* BEGIN DATA SECTION *

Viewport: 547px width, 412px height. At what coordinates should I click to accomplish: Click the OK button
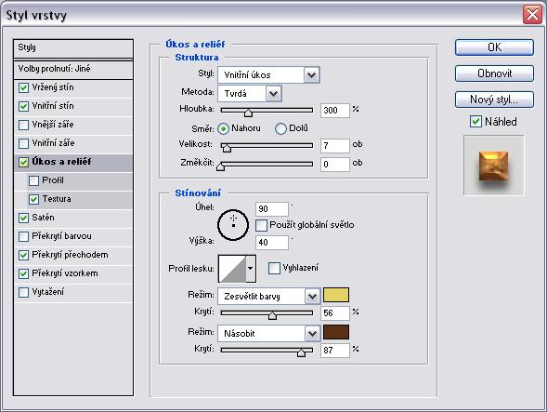click(494, 47)
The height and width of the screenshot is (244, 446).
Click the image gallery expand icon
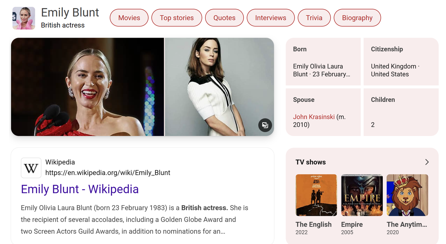tap(265, 125)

* END DATA SECTION *

[STATED PROBLEM]: Convert the data above into a JSON list of strings, with one string per line and blank lines omitted. Leave the pictures out.

[EXERCISE ANSWER]:
[
  "Viewport: 547px width, 412px height. At what coordinates should I click to accomplish: Click the OK button",
  "click(494, 47)",
  "The height and width of the screenshot is (244, 446).",
  "Click the image gallery expand icon",
  "tap(265, 125)"
]